Friday, November 09, 2012
Cleaning out my Dad's place(s) has given me a renewed sense of getting rid of things. I think we amass STUFF and most of it stays unused. Why??
The clean out has been a big deal. I won't say my Dad was a hoarder but his place(s) needed work. We took back two overflowing shopping carts full of things he bought but didn't use to the store yesterday. He probably had more clothes than my sister and I. The paperwork clutter was tremendous. We still have to do the garage. That will take a while.
I feel bad in saying this - I want to be clear he was not a bad person - and it wasn't as bad as some of what I have seen on TV.
My grandmother though IS a hoarder, it is kind of sad. But it makes it hard to clean out where my Dad was living at her house (he was mostly living there, taking care of her). She moves things and insists things are hers so they won't be taken away or donated, some rooms are so cluttered we can't tell what item belongs to who. She used to be neat, years ago.
My Mom holds on to things as well. She could open a food bank with all she has in her garage, many times we have to watch things because they are long since expired (not fresh food, but canned/packaged). She liked a salad dressing, couldn't find it, so when she did - she bought 14 bottles, for example. She has taken so many things from my Dad's house - sometimes she has multiple items of the same thing yet you often can't find them because her garage has so much stuff. My brother also took carloads full, and his three car garage is so full, they can't park cars in it.
My sister says it makes her want to go home and donate most of what she owns! I want to go through things I have already packed for my move when I get back and MAKE SURE I am using all of them.

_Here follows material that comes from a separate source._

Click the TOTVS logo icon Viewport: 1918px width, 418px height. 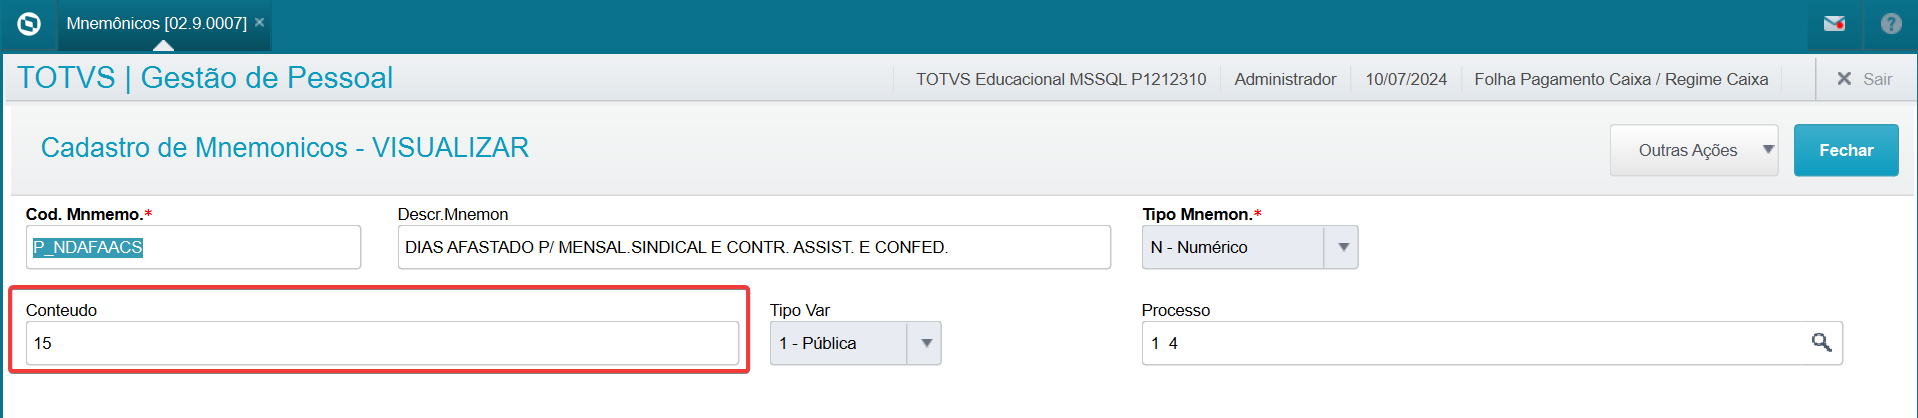tap(29, 23)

Why do you think people hold on to so much stuff? I have watched the TV show, "Hoarders", and it seems many times people do it after some sort of tragedy (sometimes there is no root cause), or sometimes growing up "without" can make people also feel like they need to hold on to everything. I am somewhat paranoid of becoming this way, too, since I have relatives that were at least borderline like this.
Several years ago, I quit my job and sold all I owned to travel the world. Driving away after that, I felt so free. I've read that holding on to things is more than material - it's also a symbol of emotional clutter. I feel - I hope anyway - I'm getting to the point where I am ready to just let it all go, and start things anew.